## [What is being asked]
Find the string "page" in the data, then copy every line where it is found.

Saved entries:

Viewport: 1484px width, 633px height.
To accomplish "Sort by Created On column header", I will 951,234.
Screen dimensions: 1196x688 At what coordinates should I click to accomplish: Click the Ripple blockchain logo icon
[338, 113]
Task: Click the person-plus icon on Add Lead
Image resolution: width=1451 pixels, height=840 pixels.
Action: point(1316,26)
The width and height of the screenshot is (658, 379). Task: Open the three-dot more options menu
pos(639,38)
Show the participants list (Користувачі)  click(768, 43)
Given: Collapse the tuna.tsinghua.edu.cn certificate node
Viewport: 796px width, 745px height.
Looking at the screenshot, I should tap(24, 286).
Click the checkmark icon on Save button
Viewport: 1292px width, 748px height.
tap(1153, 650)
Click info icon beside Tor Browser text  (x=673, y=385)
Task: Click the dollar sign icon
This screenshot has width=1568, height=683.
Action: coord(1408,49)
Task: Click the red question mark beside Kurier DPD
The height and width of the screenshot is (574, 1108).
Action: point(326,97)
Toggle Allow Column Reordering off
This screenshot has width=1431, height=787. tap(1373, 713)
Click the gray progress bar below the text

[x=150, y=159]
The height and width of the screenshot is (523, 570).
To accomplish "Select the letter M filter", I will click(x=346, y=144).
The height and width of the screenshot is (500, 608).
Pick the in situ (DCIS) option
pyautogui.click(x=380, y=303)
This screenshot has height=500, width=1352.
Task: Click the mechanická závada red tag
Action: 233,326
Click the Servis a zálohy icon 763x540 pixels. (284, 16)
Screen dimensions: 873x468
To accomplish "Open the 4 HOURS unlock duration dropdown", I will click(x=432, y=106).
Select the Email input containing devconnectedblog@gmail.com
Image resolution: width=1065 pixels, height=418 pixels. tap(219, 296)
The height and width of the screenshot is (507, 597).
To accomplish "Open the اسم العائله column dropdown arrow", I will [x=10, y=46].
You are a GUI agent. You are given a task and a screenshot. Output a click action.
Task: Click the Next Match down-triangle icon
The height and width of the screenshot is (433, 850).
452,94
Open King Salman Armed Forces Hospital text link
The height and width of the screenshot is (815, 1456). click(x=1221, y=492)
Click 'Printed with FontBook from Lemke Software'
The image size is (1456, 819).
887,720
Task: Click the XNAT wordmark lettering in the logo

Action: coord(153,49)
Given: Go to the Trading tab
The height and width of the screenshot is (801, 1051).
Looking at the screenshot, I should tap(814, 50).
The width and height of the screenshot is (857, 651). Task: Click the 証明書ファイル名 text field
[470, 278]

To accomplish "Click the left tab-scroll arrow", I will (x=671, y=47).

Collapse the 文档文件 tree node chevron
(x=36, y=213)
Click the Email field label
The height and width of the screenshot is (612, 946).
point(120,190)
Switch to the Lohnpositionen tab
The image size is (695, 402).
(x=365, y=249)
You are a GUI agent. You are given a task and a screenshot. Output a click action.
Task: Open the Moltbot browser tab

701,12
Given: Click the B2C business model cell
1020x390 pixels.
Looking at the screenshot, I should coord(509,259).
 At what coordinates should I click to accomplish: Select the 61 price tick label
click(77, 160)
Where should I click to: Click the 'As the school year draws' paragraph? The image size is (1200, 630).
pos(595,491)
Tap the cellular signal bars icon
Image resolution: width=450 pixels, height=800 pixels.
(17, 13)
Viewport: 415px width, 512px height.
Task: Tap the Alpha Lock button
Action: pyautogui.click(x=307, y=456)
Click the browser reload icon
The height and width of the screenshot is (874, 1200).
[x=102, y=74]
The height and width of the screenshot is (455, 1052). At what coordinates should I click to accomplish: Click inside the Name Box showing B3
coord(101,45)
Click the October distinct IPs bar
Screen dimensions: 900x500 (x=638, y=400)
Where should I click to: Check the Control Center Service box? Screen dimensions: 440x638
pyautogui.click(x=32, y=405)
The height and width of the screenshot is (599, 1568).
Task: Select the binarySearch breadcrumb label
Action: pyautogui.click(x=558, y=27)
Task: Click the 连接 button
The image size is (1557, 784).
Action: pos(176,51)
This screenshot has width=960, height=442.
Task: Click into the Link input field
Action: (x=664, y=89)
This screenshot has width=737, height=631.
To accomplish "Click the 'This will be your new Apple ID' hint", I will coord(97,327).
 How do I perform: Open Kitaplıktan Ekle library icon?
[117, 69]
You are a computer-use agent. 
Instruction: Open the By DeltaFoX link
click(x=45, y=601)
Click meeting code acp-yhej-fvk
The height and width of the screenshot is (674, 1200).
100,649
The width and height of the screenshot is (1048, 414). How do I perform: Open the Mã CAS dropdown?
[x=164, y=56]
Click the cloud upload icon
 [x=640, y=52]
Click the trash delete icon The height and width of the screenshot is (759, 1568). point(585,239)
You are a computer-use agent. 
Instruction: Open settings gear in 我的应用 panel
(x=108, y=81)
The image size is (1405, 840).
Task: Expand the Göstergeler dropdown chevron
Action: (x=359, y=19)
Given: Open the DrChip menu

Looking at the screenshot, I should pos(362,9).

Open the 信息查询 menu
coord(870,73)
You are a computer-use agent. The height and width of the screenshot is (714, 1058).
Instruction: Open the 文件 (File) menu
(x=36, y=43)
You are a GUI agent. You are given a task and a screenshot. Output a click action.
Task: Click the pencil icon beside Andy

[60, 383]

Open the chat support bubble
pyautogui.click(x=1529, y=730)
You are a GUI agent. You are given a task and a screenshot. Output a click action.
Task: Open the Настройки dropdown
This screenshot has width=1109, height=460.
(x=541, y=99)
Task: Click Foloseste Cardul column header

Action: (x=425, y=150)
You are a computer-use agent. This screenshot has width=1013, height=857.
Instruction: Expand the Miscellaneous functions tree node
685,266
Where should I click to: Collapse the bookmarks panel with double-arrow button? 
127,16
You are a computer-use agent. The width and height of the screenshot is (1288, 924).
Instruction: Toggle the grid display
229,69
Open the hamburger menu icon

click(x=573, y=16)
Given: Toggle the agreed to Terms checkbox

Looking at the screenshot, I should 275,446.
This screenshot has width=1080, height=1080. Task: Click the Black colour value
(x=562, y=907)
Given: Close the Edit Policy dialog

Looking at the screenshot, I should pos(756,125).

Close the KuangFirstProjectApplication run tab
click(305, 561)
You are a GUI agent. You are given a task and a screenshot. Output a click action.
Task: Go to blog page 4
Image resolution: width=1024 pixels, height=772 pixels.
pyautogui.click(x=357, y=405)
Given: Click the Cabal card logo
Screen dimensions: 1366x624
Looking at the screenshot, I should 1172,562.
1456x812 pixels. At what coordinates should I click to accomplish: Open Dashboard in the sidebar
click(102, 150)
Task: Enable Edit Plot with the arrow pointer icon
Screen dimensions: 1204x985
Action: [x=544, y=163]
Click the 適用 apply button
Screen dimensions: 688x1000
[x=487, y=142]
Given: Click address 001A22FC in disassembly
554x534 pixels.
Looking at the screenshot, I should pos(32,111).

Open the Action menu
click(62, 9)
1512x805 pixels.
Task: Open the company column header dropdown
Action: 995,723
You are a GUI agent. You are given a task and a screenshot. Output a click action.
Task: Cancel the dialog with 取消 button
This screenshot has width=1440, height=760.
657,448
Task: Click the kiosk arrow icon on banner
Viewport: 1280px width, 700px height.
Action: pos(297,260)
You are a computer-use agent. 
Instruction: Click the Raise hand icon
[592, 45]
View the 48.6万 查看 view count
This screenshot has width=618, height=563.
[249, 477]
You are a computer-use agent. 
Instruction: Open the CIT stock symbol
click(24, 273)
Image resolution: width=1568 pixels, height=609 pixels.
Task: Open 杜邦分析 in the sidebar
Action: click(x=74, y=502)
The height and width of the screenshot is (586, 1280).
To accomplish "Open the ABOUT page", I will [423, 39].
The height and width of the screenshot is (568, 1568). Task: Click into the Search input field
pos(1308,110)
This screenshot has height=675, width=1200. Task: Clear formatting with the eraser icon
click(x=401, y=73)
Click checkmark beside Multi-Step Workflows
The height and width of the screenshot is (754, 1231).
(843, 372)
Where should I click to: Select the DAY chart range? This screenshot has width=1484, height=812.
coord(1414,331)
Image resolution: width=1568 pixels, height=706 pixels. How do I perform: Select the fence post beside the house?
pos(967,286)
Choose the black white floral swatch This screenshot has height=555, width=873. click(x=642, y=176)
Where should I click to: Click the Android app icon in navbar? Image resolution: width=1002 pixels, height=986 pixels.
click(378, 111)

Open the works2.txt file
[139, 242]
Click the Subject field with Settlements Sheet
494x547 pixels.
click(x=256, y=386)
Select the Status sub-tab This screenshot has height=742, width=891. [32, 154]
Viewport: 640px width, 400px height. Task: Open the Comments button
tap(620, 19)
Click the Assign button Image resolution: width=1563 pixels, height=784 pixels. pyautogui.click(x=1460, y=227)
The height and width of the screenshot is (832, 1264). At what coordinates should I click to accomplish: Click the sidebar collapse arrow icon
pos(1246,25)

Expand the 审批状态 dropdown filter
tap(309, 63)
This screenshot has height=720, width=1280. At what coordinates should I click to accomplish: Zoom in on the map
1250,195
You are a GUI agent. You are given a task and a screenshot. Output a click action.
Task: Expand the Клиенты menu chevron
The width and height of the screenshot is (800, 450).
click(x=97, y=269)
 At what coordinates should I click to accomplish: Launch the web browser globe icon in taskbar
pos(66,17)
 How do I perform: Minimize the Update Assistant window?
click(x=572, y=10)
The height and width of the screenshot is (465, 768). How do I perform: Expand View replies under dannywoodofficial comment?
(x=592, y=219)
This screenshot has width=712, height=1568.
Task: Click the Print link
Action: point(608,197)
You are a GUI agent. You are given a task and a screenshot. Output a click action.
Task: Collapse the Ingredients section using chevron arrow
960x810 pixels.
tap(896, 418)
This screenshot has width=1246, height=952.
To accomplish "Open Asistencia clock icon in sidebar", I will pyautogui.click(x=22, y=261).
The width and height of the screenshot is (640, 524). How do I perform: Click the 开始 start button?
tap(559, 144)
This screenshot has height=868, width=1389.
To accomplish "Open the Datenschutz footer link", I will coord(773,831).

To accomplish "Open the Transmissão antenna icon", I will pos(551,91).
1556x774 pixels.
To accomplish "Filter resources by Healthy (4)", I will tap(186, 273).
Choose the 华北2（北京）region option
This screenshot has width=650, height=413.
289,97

## [Answer]
Task: Go to blog page 4
To accomplish "Open the ABOUT page", I will [423, 39].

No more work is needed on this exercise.